Your 2021 goals
Dr. Heather Leisy
Director of Preventive Medicine
New Year’s Eve is a time for many to make resolutions to achieve personal goals. In a survey, many of these resolutions relate to health:
- 51% want to eat healthier
- 50% want to be more active
- 42% want to lose weight
- 38% want to improve mental well-being
Achieving these resolutions offers substantial health improvements. So, what are some ways to be successful in achieving your goals? Just be SMART:
- Specific –Goals should be clearly defined. Instead of saying, “I want to lose weight” you could say, “I want to lose 5 pounds.”
- Measurable –Goals that are measurable can be counted, If you want to be more active, count the number of times you went for a walk or track your exercise time.
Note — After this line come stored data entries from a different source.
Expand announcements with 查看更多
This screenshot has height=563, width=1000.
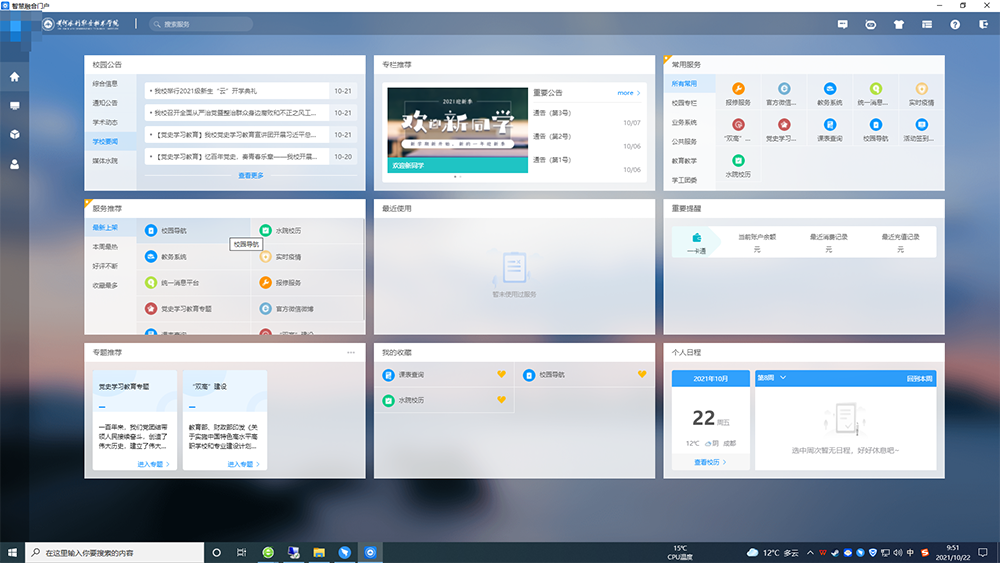pos(251,175)
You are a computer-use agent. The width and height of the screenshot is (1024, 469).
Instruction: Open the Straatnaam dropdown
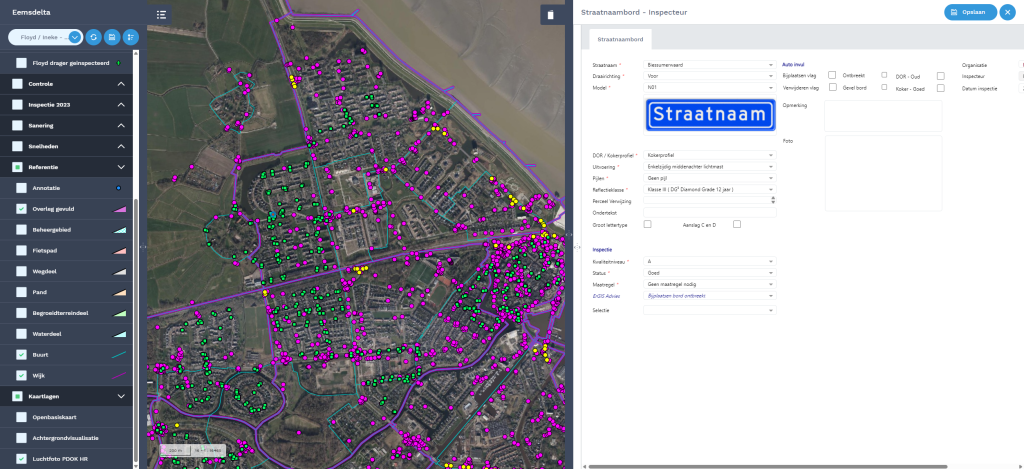(710, 65)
- Achievable –Goals should be possible to achieve. For example, setting a goal of losing 20 pounds in a week is both specific and measurable but is not realistic. A more reasonable goal would be to lose 4 pounds this month.
- Relevant –Goals should mean something to you personally. Ask yourself, “Why do I want to make this change?” and “How will this change improve my life?” Behind every resolution should exist a personal motivating factor and the confidence to achieve it.
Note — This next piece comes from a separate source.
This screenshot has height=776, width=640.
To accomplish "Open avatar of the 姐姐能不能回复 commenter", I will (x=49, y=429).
- Time-Bound –Goals should be time-bound. Ordinarily, I encourage patients to set weekly or monthly goals. This allows for easier progress monitoring and flexibility to adjust as needed towards a larger goal.
When setting goals, plan for various hurdles or temptations to quit, and develop tools to overcome potential roadblocks. Be patient with yourself and the time it takes to change a behavior. Psychologists estimate that it takes about 10 weeks on average for a new behavior to become a habit.
Finally, do not get discouraged over any lapses in healthy behavior. Just try again. Stay attentive and motivated, and hopefully your resolution will become a healthy new habit!